Some doctor came in to consent me for the chemo and I somehow scribbled some sort of a signature. By around 4pm that day they had me hooked up to my first 90 minute infusion of Gemcitabine.

That Friday was my mum’s birthday. We video called – them with glasses of champagne, me with yet another lot of rubbish news. I couldn’t see them, but they assured me that Clarence and I were looking fab. They were going to look for flights and come over from Australia so I could get out of hospital.  The relief at knowing they were coming over washed over me. If my parents are here then I can get out of hospital and get home to my flat. It would all be ok if I could just get home.

The chemo was to be a repeating (if it works) 21 day cycle, as an outpatient (which would be a new adventure for me – no Cotton Rooms this time). Day one of the cycle would be a 90 minute infusion of Gemcitabine, then day 8 would be 60 minutes of Gem followed by 90 minutes of Docetaxel. Then off home to recover and hopefully avoid neutropenic sepsis.  All the usual side effect culprits – hair loss, mouth ulcers, nausea, vomiting, neuropathy, etc. I hadn’t even got the chance to find out whether my wonderful, beautiful, beloved period was going to come back to me after the last lot of chemo took it away 2 years ago. Once again, I was about to go back into chemo just in time for my birthday*. This was becoming a habit.

I was happy they had started me so quickly on the chemo. I thought for a moment of all the people I had read about, who had been given similar dire news as I just had, and had instead declined the offered treatment, rather choosing to go off and do <insert alternative treatment here> and often went and achieved radical remission (though you probably don’t hear about the ones who don’t). Not that I ever thought I would do that – my adventures have led me towards adding complementary treatments into my regime to hopefully eke out more time, but in that moment of getting told about the rapid cancer progression, I just knew I needed to get that chemo in me as soon as possible. I’ll take anything that might have a chance of working.

My parents were coming over from Australia, and Rosa was coming to visit me tomorrow. I’d never wanted visitors when I’d been in hospital before. My friend Nat had once been allowed to visit me years ago when I was on the ward – she hobbled in with a moon boot on and we’d made a fitting double act. But I usually preferred to just wait until I was out and feeling better to see people. But this time I couldn’t very easily entertain myself in hospital, or even text my friends. And I felt more alone and isolated in my blindness than I ever had before.

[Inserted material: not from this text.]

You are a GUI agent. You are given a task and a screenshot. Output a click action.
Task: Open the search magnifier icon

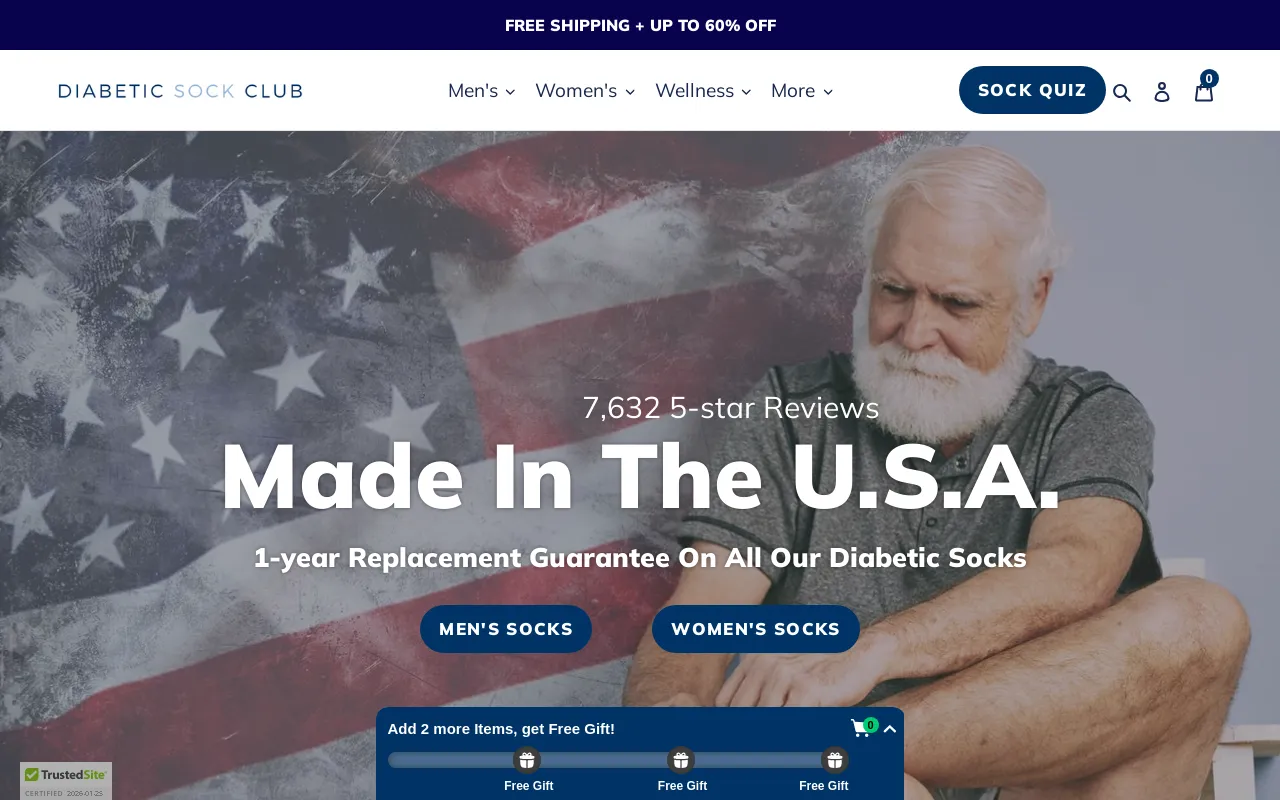click(x=1122, y=92)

Suddenly, hearing my friends’ voices, feeling their presence and their arms, having their company (not to mention getting some tech help) was everything I needed.

In fact, that Friday morning, I had a scary tech crisis. I could no longer use the passcode to open my phone, and somewhere along the way my phone had stopped recognising my face. I’d got a new phone just 3 days before I ended up in hospital. Lucky, as my friend Katie pointed out, that I’d set up Siri on it… but that Friday morning, my phone decided to lock me out entirely. The nurses were mostly scared of iPhones, but eventually I found one who was willing to try and we managed to remove the passcode. Phew! Things got a whole lot scarier when I couldn’t access my phone. It was all I had and although Siri was driving me completely mad, I needed her.

*Incidentally, today as I publish this post (with the help of my Mum), it is in fact my birthday. Happy 36 glorious years to me!